Bordenstein: Darwin's "Origin of Species" remains the bedrock of modern biology today. But it's worth noting that the Origin of Species was written only about animals and plants. There were no bacteria in it. That doesn't mean that Darwin's principles do not apply to microbes, but he was focused on what he could see at the time. Now, we have a much fuller picture of the biosphere. What Darwin did was explain to us why forces of evolution shape lineages into new varieties and ultimately into new species, but he didn't know the mechanisms that made these changes possible. He didn't know about genetic mutations nor the microbial forces at work.
Q: You also address Mendelian genetics in the paper, the science of breeding for various traits as described by Gregor Mendel in the 1860s. There have been significant advancements in the study of genetics over the past century, from sequencing to editing, so how does the holobiont biology framework intersect with our modern understanding of genetic diversity and evolution?
Bordenstein: During the 1920s to 1940s, biology had a revolution known as the Modern Synthesis, in which the 19th century discoveries of Mendel's genetic laws merged with Darwin's theory of evolution to create this beautiful explanation for how new variations of form and function develop. That science is what drove biology to where we are today.
Now, many scholars think we're in a post-Modern Synthesis because we're now adding microbiology into our understanding of host genetics and evolution. We've learned that microbes are also sources of new forms, functions, and variants of host life, just like genetic mutations. As a consequence, several operational and practical steps can be taken to infuse holobiont biology into the full fabric of the life sciences.
Q: How do you bring about this new paradigm shift in the life sciences?

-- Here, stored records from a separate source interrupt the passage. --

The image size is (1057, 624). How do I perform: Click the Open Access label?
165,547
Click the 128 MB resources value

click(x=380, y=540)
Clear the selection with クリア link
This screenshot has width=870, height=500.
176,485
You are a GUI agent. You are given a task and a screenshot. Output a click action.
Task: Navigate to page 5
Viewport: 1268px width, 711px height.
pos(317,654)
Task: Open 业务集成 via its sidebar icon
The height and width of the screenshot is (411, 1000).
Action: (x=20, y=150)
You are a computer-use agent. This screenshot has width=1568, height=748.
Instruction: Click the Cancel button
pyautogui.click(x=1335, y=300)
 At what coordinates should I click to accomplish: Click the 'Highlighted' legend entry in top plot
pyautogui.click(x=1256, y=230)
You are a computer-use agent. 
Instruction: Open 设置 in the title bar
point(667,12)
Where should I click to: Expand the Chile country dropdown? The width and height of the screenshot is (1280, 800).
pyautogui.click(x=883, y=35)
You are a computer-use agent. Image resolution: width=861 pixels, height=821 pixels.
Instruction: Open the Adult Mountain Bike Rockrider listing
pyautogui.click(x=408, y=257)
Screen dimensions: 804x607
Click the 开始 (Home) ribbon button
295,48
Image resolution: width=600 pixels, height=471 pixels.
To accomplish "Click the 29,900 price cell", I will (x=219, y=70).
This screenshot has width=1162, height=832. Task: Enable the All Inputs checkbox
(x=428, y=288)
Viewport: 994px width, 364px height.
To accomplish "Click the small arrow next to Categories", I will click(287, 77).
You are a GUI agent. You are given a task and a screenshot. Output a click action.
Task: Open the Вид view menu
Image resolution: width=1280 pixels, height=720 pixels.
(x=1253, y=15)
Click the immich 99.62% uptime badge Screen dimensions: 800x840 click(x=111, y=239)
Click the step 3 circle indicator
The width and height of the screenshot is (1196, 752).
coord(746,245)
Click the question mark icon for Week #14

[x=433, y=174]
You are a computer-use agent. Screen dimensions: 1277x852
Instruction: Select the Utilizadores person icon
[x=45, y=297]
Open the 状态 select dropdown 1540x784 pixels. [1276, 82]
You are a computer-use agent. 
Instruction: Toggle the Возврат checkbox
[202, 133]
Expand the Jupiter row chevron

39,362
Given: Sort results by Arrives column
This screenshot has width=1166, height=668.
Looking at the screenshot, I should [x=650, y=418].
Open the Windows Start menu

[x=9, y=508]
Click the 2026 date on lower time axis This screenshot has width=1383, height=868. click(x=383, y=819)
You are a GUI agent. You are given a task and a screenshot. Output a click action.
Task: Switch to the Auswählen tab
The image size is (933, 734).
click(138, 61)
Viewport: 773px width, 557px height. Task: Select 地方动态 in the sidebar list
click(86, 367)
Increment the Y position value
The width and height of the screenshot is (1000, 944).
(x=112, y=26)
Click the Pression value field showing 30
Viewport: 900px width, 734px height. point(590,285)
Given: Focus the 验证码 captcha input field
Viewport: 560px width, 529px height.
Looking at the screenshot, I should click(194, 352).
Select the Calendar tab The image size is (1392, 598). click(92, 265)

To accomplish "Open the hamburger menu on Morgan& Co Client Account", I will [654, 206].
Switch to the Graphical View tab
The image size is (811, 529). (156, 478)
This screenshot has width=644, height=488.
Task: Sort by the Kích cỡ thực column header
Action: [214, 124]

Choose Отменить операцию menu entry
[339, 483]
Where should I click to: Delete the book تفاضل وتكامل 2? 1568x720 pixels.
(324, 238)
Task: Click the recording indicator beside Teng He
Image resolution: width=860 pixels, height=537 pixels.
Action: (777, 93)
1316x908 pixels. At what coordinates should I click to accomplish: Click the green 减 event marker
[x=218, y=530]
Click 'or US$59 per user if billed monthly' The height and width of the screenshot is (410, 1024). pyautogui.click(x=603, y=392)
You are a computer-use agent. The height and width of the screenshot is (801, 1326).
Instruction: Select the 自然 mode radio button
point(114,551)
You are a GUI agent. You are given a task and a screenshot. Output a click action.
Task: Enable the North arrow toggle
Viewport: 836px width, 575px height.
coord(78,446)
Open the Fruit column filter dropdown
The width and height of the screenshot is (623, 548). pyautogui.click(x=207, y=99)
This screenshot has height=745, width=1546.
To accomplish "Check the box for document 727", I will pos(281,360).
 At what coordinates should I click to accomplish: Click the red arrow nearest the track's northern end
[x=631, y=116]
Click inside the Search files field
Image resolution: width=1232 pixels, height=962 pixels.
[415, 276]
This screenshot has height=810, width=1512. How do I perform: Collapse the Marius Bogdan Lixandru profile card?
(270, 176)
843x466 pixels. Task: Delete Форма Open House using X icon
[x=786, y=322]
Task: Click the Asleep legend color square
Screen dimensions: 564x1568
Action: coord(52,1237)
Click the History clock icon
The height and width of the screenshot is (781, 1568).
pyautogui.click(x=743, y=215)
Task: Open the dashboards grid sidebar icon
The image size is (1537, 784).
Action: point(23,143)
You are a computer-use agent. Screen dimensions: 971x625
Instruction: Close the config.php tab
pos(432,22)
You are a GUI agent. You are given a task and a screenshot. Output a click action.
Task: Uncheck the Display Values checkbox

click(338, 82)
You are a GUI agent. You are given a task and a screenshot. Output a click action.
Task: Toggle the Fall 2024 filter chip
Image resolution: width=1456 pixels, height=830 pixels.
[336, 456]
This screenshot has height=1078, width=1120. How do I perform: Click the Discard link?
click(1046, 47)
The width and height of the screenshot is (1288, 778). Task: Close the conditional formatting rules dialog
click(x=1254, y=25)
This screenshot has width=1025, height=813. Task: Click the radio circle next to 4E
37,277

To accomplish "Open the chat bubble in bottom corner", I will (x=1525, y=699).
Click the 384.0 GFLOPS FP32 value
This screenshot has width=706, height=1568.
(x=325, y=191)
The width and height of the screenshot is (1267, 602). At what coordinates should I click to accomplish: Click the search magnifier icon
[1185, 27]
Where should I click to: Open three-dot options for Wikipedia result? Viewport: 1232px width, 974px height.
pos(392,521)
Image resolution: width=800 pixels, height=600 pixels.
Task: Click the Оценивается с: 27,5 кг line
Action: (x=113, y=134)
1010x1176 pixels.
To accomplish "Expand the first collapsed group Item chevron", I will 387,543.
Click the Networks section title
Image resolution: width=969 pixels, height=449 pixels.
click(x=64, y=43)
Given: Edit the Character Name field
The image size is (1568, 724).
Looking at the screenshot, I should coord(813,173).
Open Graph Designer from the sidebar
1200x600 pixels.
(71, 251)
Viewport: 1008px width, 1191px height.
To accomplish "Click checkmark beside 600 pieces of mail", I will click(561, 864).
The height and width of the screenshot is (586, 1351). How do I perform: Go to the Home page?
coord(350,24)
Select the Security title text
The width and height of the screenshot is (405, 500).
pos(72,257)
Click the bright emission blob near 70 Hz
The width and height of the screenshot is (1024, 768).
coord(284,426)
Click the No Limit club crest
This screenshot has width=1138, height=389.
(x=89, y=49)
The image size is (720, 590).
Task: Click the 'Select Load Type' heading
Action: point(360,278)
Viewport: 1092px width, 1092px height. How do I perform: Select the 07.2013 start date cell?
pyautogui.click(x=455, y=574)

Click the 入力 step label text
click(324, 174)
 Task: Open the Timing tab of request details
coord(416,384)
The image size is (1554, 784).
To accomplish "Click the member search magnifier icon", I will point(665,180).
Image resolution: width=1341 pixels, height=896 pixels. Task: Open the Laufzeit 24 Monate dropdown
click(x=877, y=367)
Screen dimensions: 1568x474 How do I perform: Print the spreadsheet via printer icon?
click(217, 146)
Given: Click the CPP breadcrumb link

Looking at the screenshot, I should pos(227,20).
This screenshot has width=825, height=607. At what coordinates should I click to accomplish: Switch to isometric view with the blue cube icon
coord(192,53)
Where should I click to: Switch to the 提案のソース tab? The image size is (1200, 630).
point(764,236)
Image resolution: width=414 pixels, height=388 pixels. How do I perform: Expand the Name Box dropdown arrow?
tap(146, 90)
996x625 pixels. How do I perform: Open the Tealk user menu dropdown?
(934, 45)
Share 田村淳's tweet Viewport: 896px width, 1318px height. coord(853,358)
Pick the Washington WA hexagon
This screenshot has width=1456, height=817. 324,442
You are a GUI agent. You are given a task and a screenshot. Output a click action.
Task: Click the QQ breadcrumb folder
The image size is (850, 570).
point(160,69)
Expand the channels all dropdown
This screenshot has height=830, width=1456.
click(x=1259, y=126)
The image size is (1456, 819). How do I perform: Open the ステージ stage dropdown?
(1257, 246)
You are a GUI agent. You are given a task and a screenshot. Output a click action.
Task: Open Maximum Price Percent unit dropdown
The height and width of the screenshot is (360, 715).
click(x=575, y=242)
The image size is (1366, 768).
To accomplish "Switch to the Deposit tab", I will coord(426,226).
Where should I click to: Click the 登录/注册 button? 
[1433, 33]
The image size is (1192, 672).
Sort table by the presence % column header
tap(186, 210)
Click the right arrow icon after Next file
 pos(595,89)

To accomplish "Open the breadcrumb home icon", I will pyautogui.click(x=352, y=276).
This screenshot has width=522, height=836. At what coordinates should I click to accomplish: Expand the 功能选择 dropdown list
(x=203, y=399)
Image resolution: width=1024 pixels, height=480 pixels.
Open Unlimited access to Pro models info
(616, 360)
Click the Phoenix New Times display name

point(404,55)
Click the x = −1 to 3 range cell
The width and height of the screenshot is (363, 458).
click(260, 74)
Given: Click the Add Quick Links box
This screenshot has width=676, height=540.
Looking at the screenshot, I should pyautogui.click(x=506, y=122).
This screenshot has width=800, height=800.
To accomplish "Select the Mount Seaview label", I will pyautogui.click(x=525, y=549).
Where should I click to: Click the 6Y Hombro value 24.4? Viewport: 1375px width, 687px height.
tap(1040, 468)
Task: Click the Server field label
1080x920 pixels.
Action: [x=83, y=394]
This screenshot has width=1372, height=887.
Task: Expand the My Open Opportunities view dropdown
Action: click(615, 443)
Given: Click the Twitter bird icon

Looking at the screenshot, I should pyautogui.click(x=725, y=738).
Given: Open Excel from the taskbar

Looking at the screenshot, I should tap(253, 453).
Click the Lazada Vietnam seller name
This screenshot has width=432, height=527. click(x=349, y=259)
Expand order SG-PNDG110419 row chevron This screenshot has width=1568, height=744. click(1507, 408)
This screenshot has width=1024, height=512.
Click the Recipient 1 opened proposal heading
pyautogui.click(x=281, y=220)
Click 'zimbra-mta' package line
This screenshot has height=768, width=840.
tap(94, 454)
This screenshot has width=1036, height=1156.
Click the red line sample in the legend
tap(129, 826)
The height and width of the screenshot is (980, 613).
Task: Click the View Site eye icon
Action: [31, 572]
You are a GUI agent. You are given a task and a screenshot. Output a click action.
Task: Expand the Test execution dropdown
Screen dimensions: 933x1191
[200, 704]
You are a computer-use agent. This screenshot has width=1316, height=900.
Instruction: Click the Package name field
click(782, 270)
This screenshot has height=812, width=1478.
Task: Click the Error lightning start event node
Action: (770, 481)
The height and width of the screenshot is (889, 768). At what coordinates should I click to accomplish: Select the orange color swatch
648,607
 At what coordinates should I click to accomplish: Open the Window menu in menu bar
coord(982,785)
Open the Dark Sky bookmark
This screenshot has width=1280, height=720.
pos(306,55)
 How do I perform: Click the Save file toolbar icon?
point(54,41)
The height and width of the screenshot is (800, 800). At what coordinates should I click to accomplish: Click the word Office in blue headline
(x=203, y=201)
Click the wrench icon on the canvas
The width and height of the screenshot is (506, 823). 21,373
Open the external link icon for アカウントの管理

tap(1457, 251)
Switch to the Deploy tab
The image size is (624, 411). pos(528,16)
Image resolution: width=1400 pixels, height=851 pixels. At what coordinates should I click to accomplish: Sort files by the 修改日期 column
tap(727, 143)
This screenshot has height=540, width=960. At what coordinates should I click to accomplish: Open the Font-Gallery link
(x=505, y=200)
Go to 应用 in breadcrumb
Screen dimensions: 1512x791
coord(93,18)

Bordenstein: It starts with how we define and teach biology. That means rethinking how we describe animals and plants; we're not calling them animals and plants anymore. We're thinking of animals and plants as a consortium of host and microbial cells that influence anatomy and physiology, because that is the reality of nature. We cannot think about animal or plant genomes in a way that's separate from microbial genomes when we know that both genomic compartments are all part of the functional unit.
There is also a statistical, analytical aspect to what we're going to see next. Just as we have databases to determine the influence of genetics on traits, we will need new analytics to determine the contribution of microbes and how they interact with genetics to explain traits.
Finally, once we have the databases and analytic tools developed, we can engineer microbes and microbiomes as much as we can engineer genes to make a better outcome for an organism, whether that's in agriculture, the environment, or even for ourselves. Our hope is to use this concept to engineer a better future.
Other Penn State co-authors are Mónica Medina, professor of biology, and Nichole Ginnan, research project manager. Other authors on the paper are affiliated with the Center for Evolutionary Hologenomics at the University of Copenhagen, the Department of Natural History in Trondheim, Norway, the Università degli Studi Mediterranea di Reggio Calabria in Italy, the University of Padua in Italy, Aalborg University in Denmark, the Khalifa Center for Genetic Engineering and Biotechnology at the United Arab Emirates University, the Universidad Nacional de Colombia, Wayne State University School of Medicine, Clemson University, the University of Connecticut, Oregon State University and the University of Pittsburgh.